III.2.  La revisión de la actividad jurisdiccional de otros tribunales

La SCP 1631/2013 de 4 de octubre, señaló que: “La jurisprudencia del Tribunal Constitucional desde sus inicios ha sido categórica en afirmar que a la jurisdicción constitucional no le corresponde juzgar el criterio jurídico empleado por otros tribunales para fundar su actividad jurisdiccional, pues ello implicaría un actuar invasivo de las otras jurisdicciones (SC 1031/2000-R de 6 de noviembre), no obstante, es indudable también que desde sus inicios este Tribunal determinó que sí procede la tutela constitucional si en esa actividad interpretativa se lesionan derechos fundamentales y garantías constitucionales, incluso a efectos de revisar ‘cosa juzgada’. De donde se puede concluir que la jurisdicción constitucional respetando el margen de apreciación de las otras jurisdicciones precisó en la jurisprudencia que la acción de amparo constitucional no se activa para reparar incorrectas interpretaciones o indebidas aplicaciones del Derecho, pues no puede ser un medio para revisar todo un proceso judicial o administrativo, revisando la actividad probatoria y hermenéutica de los tribunales, ya que se instituyó como garantía no subsidiaria ni supletoria de otras jurisdicciones.

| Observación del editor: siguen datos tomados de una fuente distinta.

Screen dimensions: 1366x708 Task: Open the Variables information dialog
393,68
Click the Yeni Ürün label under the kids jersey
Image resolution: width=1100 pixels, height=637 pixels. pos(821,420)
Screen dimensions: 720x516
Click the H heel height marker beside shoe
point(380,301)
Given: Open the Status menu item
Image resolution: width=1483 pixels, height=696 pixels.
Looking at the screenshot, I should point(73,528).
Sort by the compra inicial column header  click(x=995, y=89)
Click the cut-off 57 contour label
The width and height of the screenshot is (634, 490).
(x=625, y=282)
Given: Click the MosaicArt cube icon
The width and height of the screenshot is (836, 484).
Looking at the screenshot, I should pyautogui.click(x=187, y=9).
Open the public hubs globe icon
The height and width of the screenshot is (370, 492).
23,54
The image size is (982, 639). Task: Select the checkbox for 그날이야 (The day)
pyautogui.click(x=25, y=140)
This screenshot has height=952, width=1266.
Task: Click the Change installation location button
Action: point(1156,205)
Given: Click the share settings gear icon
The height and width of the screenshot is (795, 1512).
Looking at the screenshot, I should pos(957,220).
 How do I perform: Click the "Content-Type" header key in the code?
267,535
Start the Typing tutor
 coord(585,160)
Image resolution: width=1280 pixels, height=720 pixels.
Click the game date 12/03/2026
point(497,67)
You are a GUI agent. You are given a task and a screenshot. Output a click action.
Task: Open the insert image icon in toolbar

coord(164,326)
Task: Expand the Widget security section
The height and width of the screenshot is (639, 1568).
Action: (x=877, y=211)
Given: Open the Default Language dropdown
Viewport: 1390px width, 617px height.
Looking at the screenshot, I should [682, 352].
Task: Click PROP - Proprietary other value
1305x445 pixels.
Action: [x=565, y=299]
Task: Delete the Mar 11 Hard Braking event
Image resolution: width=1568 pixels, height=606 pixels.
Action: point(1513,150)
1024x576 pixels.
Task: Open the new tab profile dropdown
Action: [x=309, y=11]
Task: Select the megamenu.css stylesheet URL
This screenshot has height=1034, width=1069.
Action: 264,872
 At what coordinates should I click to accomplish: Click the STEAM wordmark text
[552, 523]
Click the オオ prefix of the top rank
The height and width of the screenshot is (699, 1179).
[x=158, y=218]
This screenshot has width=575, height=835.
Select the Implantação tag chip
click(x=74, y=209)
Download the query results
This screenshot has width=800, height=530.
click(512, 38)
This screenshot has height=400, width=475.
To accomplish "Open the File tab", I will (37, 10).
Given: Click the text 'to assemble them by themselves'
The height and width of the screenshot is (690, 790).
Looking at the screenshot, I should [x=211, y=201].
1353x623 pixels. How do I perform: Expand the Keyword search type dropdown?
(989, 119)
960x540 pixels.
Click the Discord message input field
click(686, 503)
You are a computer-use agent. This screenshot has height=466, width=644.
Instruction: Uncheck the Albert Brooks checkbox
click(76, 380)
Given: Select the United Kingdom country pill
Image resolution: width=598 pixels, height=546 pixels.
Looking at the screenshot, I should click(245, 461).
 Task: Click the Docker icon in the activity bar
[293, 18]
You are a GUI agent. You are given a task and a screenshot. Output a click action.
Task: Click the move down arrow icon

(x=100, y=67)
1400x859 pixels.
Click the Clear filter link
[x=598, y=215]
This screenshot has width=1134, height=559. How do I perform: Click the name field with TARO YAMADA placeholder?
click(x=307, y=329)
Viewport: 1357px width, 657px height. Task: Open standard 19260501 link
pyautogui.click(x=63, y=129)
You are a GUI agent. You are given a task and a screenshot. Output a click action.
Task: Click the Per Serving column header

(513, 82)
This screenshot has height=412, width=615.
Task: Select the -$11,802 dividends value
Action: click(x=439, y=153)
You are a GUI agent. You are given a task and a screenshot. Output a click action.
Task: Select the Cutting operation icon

Más adelante y en ese mismo contexto jurisprudencial, el Tribunal Constitucional hace extensible la línea jurisprudencial de revisión de la legalidad ordinaria a eventuales violaciones de los derechos y las garantías constitucionales a la verificación de si en la interpretación, no se afectaron principios constitucionales informadores del ordenamiento jurídico (así ver la SC 1846/2004-R de 30 de noviembre, que cita los principios de legalidad, seguridad jurídica, igualdad, proporcionalidad, jerarquía normativa y debido proceso). De donde determinó que un mecanismo de control de la actividad interpretativa de la jurisdicción ordinaria resulta que ésta se someta a ‘reglas admitidas por el Derecho’ (SC 1846/2004-R de 30 de noviembre), por ello planteó una relación de causalidad entre el sometimiento de las autoridades a los estándares interpretativos y la vigencia de derechos, garantías, principios y valores en la actividad hermenéutica, con la conclusión que la interpretación de una norma no puede conducir a la creación de una norma distinta de la interpretada.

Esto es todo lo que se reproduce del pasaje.